For these cameraless images I introduced carbon into water, creating a mark that is an organic record of the fluid's behavior, both of its own accord and due to my interventions. I work on large pieces of clear polyester and introduce an electric current to enhance the molecular movement of the liquid. Total evaporation can take up to one week, at which time I crop out my "negatives," which are enlarged photographically.

—Charles Lindsay

Time is the substance from which I am made. Time is a river which carries me along, but I am the river; it is a tiger that devours me, but I am the tiger; it is a fire that consumes me, but I am the ñre.

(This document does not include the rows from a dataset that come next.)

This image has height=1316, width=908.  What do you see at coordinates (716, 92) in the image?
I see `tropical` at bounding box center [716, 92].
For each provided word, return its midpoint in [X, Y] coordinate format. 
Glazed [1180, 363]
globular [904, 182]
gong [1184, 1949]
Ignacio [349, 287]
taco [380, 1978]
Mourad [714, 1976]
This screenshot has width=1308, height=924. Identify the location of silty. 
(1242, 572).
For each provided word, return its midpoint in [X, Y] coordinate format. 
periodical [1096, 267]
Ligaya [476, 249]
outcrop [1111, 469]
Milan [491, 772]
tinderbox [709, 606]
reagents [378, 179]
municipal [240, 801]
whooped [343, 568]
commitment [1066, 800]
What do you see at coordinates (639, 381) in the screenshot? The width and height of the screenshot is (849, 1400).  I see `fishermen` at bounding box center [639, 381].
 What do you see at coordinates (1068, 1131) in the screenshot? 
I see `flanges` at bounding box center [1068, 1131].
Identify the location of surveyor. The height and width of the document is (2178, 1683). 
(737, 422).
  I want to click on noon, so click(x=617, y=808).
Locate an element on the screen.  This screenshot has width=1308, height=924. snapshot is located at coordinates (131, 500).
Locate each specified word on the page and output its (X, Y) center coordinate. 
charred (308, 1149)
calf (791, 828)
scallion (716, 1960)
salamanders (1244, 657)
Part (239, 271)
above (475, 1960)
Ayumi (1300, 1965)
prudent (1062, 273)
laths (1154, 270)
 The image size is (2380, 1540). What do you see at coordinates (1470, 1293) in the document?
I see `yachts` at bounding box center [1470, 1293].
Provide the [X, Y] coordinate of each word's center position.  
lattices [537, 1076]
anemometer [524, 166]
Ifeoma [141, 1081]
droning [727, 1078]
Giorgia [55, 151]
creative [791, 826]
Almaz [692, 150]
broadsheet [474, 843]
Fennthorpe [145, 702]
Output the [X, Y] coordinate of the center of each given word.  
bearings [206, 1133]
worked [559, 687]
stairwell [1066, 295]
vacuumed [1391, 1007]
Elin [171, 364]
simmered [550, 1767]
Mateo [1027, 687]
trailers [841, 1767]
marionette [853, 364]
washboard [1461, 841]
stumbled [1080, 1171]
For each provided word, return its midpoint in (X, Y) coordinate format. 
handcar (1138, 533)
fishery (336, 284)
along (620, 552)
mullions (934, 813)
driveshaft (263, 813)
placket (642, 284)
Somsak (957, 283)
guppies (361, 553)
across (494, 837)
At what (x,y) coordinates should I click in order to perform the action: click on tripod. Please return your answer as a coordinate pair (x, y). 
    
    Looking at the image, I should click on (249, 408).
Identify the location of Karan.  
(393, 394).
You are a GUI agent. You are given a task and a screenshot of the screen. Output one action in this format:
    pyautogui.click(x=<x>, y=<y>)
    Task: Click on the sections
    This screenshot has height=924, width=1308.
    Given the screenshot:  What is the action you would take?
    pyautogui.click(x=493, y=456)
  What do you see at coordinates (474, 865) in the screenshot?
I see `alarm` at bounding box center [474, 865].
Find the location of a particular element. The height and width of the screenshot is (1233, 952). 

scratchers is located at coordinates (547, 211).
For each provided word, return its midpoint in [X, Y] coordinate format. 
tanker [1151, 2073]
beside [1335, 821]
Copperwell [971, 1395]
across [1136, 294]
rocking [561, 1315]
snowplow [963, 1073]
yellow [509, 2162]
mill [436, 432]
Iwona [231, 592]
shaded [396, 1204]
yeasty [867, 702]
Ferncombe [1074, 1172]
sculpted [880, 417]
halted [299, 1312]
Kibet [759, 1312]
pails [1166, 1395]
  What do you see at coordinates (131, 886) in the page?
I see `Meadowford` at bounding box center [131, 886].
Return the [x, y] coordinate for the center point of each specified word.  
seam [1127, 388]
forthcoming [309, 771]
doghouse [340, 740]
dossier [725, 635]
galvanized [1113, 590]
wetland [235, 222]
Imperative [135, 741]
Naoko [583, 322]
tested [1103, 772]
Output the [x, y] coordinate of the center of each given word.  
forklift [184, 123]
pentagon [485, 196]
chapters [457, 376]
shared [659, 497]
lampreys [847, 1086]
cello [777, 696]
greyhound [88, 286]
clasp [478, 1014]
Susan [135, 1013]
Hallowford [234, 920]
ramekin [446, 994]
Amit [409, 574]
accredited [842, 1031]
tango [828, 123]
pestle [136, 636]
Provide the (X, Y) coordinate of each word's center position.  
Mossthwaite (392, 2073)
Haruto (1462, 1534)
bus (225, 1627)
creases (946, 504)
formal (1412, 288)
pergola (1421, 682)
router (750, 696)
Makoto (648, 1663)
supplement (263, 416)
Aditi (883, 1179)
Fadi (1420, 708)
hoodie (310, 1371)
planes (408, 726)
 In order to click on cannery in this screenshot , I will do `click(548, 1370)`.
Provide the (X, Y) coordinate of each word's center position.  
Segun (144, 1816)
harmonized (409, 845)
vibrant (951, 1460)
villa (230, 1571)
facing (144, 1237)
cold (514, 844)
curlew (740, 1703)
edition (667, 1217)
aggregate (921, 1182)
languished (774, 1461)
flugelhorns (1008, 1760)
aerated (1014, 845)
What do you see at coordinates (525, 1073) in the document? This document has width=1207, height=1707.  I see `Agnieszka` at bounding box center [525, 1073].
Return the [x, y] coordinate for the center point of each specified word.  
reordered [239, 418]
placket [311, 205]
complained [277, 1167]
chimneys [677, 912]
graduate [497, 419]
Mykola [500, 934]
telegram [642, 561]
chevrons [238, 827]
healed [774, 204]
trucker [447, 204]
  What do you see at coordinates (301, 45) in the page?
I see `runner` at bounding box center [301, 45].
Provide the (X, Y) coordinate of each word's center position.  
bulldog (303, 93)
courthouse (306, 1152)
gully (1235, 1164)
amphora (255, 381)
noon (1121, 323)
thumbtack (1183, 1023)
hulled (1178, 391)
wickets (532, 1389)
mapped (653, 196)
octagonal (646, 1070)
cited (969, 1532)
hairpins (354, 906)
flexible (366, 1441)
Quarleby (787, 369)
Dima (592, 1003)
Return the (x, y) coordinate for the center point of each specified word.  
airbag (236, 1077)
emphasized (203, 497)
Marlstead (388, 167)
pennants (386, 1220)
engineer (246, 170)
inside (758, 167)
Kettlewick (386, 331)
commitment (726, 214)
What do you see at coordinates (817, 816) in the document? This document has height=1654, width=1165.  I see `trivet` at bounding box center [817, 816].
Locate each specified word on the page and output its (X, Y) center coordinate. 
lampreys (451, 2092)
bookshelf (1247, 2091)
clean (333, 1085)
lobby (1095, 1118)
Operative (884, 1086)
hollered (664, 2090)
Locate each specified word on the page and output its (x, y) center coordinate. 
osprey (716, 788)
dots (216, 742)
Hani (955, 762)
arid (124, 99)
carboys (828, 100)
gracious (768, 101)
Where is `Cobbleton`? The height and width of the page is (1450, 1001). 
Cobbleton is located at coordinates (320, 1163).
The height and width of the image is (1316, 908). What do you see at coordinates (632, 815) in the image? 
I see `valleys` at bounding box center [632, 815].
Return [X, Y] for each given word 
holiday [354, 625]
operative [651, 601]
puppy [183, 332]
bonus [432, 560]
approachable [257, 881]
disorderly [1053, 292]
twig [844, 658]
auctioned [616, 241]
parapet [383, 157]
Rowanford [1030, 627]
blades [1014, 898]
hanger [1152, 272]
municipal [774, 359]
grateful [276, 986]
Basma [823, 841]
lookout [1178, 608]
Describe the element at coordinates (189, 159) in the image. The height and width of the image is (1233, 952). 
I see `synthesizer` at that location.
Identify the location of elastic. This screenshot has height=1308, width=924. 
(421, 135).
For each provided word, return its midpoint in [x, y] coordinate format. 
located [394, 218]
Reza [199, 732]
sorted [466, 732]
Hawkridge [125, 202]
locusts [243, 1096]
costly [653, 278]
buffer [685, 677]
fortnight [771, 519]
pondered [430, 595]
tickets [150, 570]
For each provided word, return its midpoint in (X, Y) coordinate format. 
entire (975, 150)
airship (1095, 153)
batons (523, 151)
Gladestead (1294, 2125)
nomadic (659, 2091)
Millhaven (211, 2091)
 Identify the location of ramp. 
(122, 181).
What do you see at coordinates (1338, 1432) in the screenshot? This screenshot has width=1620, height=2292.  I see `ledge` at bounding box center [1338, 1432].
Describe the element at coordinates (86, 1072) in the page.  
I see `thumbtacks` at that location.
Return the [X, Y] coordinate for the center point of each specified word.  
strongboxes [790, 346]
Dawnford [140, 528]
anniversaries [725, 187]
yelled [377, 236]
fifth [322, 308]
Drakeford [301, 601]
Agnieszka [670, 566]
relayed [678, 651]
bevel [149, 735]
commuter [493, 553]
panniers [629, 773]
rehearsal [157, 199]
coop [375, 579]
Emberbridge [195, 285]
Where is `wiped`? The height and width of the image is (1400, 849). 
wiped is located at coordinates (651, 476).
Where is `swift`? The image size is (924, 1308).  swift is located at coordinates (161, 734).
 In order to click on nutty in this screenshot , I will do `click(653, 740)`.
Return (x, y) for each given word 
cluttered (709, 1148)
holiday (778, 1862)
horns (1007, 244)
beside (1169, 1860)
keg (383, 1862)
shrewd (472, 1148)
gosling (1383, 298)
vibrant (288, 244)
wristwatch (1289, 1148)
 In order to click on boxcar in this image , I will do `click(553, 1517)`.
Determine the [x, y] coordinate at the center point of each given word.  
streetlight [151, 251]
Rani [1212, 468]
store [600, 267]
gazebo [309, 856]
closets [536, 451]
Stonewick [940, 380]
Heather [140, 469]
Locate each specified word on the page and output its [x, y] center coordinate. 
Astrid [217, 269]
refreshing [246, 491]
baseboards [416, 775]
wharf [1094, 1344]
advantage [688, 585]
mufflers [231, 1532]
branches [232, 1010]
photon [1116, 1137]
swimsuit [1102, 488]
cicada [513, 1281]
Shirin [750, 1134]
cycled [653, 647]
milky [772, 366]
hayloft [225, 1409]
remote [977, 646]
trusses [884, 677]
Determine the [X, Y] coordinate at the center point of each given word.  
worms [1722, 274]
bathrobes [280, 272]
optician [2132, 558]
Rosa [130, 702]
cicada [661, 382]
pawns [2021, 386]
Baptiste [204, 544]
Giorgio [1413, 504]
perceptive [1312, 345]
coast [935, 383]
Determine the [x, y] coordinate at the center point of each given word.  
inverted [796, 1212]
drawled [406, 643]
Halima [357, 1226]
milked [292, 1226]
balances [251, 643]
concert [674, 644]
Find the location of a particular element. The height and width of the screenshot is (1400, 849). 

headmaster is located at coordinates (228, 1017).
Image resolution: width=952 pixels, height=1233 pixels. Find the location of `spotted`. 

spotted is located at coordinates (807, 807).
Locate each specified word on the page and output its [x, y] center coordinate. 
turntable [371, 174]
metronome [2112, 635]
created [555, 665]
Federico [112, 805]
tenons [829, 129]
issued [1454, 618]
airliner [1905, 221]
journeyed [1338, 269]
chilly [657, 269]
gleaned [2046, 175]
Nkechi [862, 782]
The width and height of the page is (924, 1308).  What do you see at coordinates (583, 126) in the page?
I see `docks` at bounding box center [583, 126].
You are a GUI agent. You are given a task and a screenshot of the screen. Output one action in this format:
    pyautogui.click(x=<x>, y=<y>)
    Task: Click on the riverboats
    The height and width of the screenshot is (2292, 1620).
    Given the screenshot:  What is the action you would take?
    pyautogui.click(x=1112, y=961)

—Jorge Luis Borges, from “A New Refutation of Time”

There is a sacred bond between slowness and memory, between speed and forgetting....

-Milan Kundera, from Slowness

We are condemned

to kill time: thus we die bit by bit.

-Octavio Paz, from “Cuento de los Jardines”

...a demonstration was planned for twelve noon one day during that August. Apparently the people were frightened of reprisals by the Russians... the wristwatch says 12:20 and the streets are empty.

-Bill Brandt, from Personal Choice, 1983

We were very tired, we were very merry— we had gone back and forth all night on the ferry

—Edna St. Vincent Millay, from “Recuerdo”

Everything comes if a man will only wait.